---------- EXTRAIT CITÉ

La baisse considérable des prélèvements sur le salaire brut qui en résultera permettra de maintenir le salaire net des plus mal payés, sans peser excessivement sur les entreprises de main-d’œuvre.
Quant aux « hauts salaires », appelés à une non-compensation partielle, ils ne doivent pas oublier les aspects positifs : une journée supplémentaire de temps libre par semaine, qu’on peut regrouper en congés payés ou en années sabbatiques. D’autre part, cette baisse de salaire sera compensée par la hausse du revenu familial grâce au recul considérable du chômage des jeunes.
Défi pour les ingénieurs et les organisateurs, la réduction du temps de travail est la clé d’un XXIe siècle pacifié.

--------------------
---------- ENREGISTREMENTS FOURNIS

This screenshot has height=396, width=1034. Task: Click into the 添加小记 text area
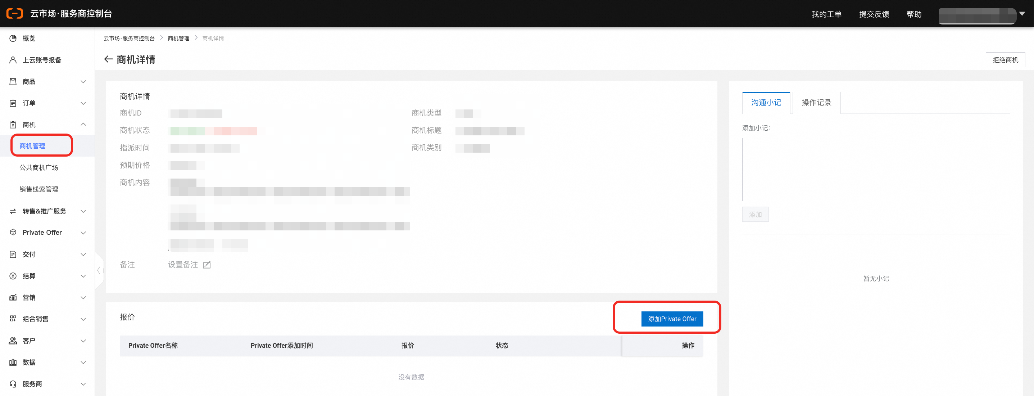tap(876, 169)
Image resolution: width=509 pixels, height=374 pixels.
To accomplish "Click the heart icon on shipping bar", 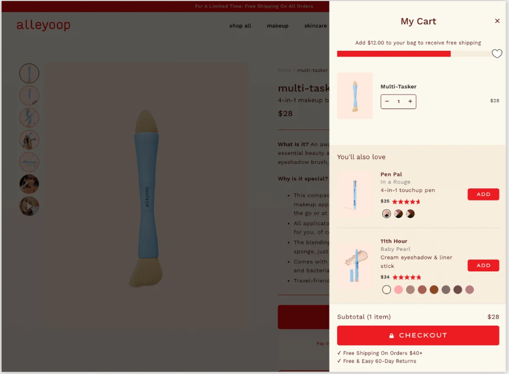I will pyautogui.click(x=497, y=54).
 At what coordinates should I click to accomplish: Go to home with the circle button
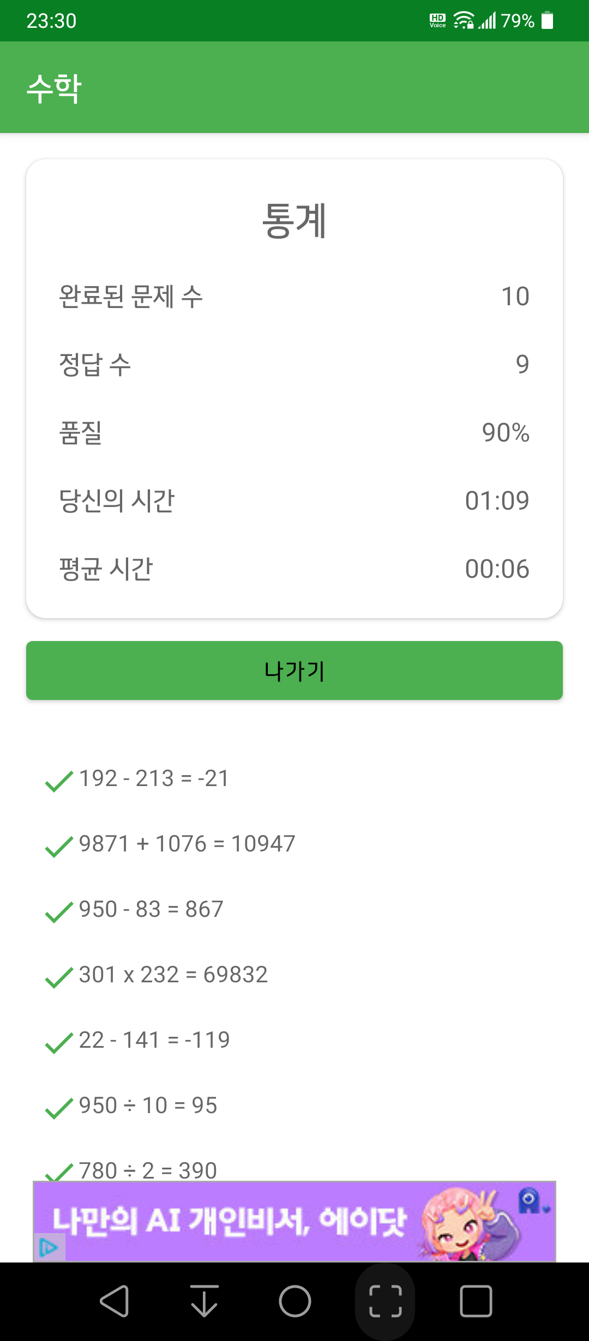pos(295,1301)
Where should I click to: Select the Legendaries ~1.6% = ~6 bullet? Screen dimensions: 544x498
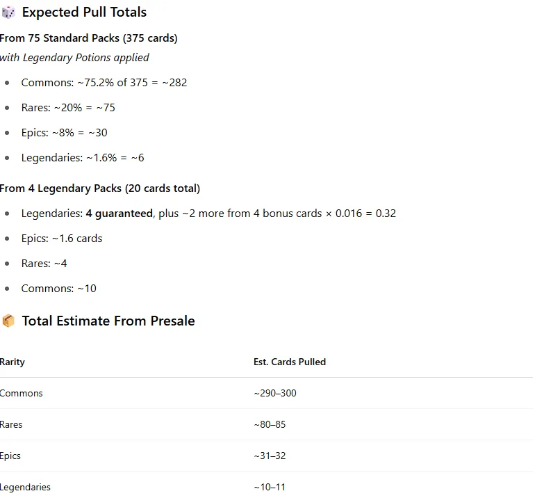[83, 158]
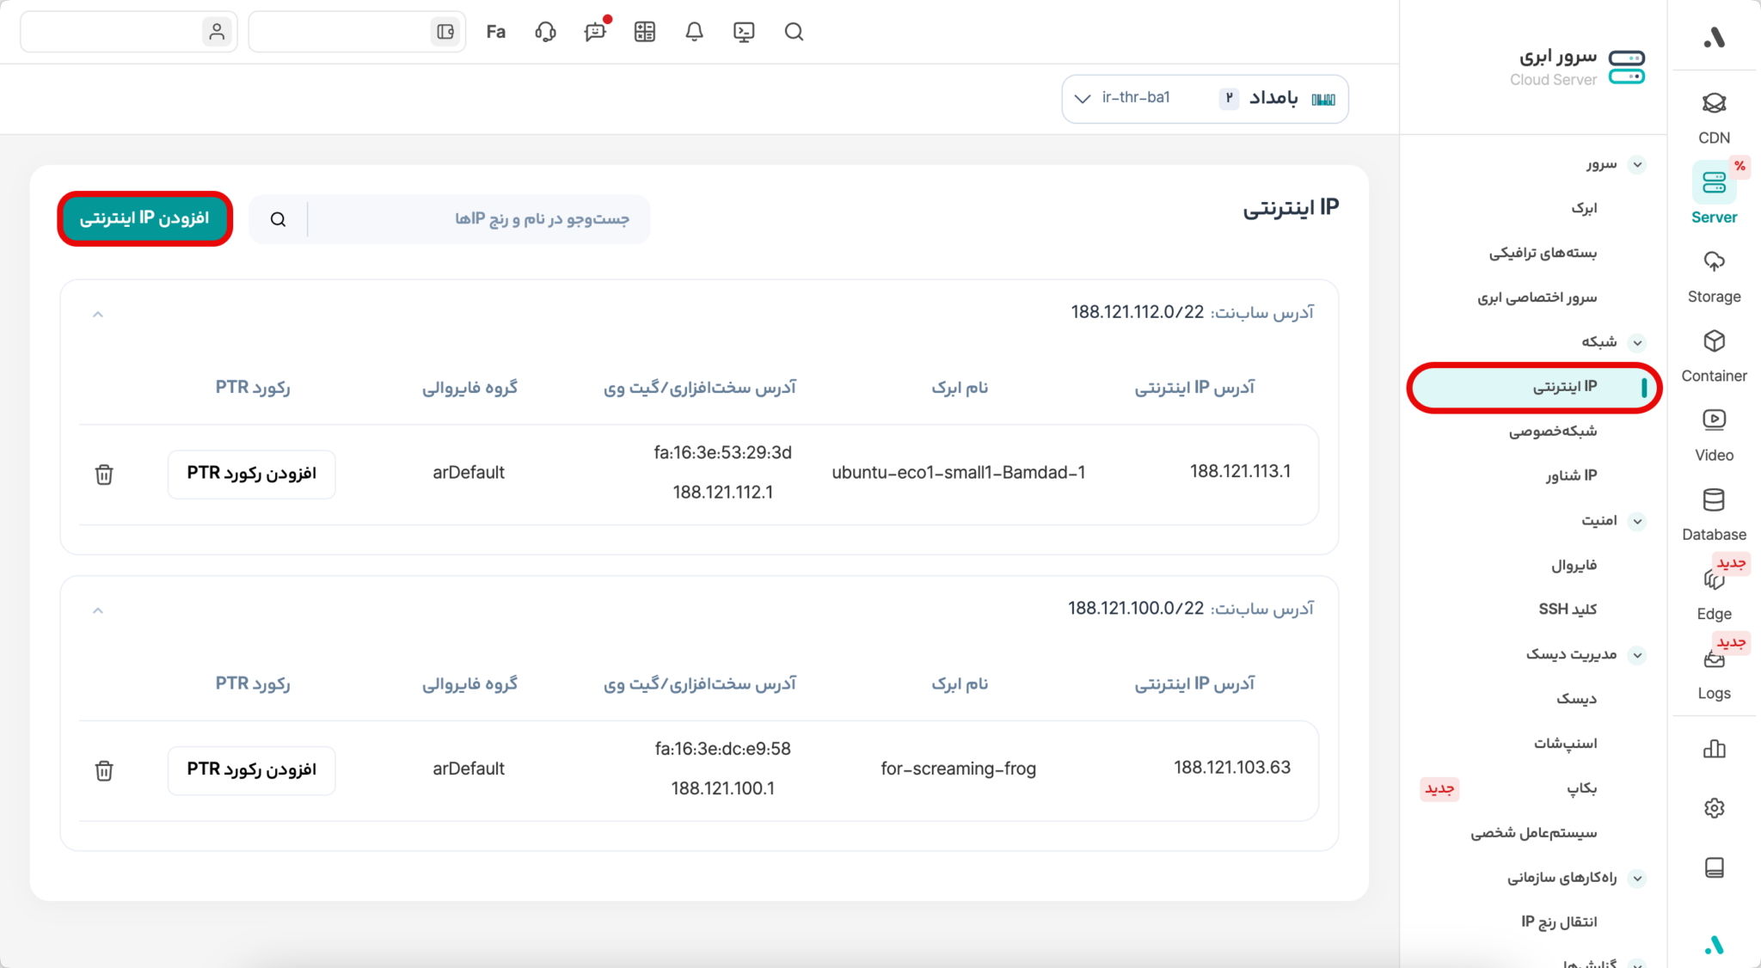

--------------------

[À FAIRE]:
• A. Indiquez, s'il vous plaît, si chaque affirmation concorde avec l'extrait sur la réduction du temps de travail, en répondant par oui ou par non et en citant mot pour mot les termes décisifs : (i) Les hauts salaires bénéficieront d'une compensation intégrale. (ii) La journée de temps libre supplémentaire peut être regroupée en années sabbatiques. (iii) La réduction du temps de travail est présentée comme la clé d'un XXIe siècle pacifié.
• B. Rédigez la suite de l'extrait sur la réduction du temps de travail, à partir de sa dernière phrase.
Vous pouvez vous passer des enregistrements.

[RÉPONSES]:
• A.
(i) Non : « appelés à une non-compensation partielle »
(ii) Oui : « qu’on peut regrouper en congés payés ou en années sabbatiques »
(iii) Oui : « la réduction du temps de travail est la clé d’un XXIe siècle pacifié »

• B.
____________________________________
1. L’Association CERC chiffre ainsi à cinq millions le nombre de personnes privées d’emploi. Le Commissariat général du Plan estime que sept millions de personnes sont touchés par le sous-emploi (chômeurs, temps partiel subi, préretraités, formation).
2. Voir mon livre La société en sablier. Le partage du travail contre la déchirure sociale, réédition. La Découverte, Paris, 1998.
3. L’Observatoire français de la conjoncture économique pronostique deux millions d’emplois pour le passage direct aux 35 heures, plus ou moins 500 000 selon les conditions de compensation salariale et d’usage des machines.